▶ **TEXTO FORNECIDO**
################

Nuno Vasconcellos
Daniel Castro Branco/Agência O Dia
Nuno Vasconcellos

O presidente da República e o governador de São Paulo travam uma luta política ferrenha sobre como conduzir a vacinação contra o coronavírus no país. Esta semana, João Doria perdeu a paciência e criticou duramente Jair Bolsonaro. "Lamentável. Ao invés de comemorar o fato de o Brasil ter um imunizante seguro e eficaz para combater a pandemia, ele ironiza a vacina. Enquanto brasileiros perdem vidas e empregos, Bolsonaro brinca de ser presidente", disse Doria. Este embate acendeu o sinal verde para os tucanos do Rio de Janeiro tomarem uma posição. O presidente do partido, Paulo Marinho, saiu em defesa do colega paulista: "Bolsonaro transformou uma questão sanitária numa guerra política. Enquanto Doria busca, desde o início, uma saída que leve saúde para a população, o capitão comete um crime ao atrasar a vacinação".

"Ele erra como Pinochet"

Marinho acredita que o desfecho político de Bolsonaro pode ser trágico a julgar pela forma como está se comportando. "Certa vez, o ex-presidente do Chile Augusto Pinochet foi preso na Espanha por um juiz de primeira instância. Isto pode vir a acontecer com Bolsonaro. Afinal, a vacina precisa ser aplicada e esta é uma questão humanitária. Se a Coronavac for vetada, o caso acabará na Justiça. O PSDB do Rio tem a responsabilidade de se empenhar para salvar vidas. Isto é um dever e não tem a ver política partidária", disse Marinho.

################

▶ **CONTEÚDO DOS REGISTROS**
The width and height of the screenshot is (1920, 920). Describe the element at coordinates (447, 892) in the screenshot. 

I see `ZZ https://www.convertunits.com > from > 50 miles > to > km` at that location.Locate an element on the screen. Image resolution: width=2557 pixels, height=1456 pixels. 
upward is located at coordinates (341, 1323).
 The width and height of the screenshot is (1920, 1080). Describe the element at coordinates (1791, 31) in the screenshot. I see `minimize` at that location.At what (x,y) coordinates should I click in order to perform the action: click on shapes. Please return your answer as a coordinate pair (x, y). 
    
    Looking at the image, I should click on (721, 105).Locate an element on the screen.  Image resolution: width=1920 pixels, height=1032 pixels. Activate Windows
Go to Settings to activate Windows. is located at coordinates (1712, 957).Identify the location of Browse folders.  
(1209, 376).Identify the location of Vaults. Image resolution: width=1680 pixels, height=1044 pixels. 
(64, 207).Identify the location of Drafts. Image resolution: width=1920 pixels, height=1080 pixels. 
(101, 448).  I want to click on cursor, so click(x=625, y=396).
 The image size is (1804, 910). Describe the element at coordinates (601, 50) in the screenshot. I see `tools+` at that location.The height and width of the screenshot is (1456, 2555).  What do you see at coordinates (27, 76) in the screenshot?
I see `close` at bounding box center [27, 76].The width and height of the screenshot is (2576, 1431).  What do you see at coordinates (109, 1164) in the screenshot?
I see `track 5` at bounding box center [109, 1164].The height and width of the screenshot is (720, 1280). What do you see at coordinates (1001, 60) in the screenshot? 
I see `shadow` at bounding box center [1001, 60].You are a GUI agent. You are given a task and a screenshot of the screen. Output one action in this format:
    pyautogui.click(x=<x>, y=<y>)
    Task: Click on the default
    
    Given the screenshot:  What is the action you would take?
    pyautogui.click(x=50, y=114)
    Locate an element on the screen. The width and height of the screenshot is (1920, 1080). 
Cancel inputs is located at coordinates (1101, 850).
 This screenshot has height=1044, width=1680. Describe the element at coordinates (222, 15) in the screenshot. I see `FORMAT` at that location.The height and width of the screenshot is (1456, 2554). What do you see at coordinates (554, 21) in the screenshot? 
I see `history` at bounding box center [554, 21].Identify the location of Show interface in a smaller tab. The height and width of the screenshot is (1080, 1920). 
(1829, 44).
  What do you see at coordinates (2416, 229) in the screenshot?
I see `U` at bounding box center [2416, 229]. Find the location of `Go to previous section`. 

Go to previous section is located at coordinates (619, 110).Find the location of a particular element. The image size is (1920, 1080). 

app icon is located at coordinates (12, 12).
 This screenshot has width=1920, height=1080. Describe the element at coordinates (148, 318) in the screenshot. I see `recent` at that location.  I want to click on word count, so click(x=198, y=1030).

################

▶ **ATIVIDADES**
1 – Segundo o texto sobre a disputa da vacinação, quem preside o PSDB do Rio de Janeiro?
2 – Prossiga o texto sobre a disputa da vacinação a partir do ponto em que ele termina.

▶ **LISTA DE RESPOSTAS**
1 – Paulo Marinho.

2 –
Drama trabalhista

Funcionários terceirizados da Faetec denunciam que foram dispensados do trabalho em setembro sem receber aviso prévio e os benefícios previstos por lei. Os salários estão atrasados. No final de outubro, a empresa responsável pelo contrato dos cerca de 1.220 funcionários realizou a baixa nas carteiras, mas até agora nenhum recebeu os seus direitos de rescisão.

Crianças desaparecidas

As operadoras de telefonia celular serão obrigadas a enviar aos seus usuários informações, por SMS ou notificações, sobre os registros de crianças e adolescentes desaparecidos no estado do Rio. A lei, de autoria do deputado Alexandre Knoploch (PSL), foi sancionada pelo governador em exercício, Cláudio Castro.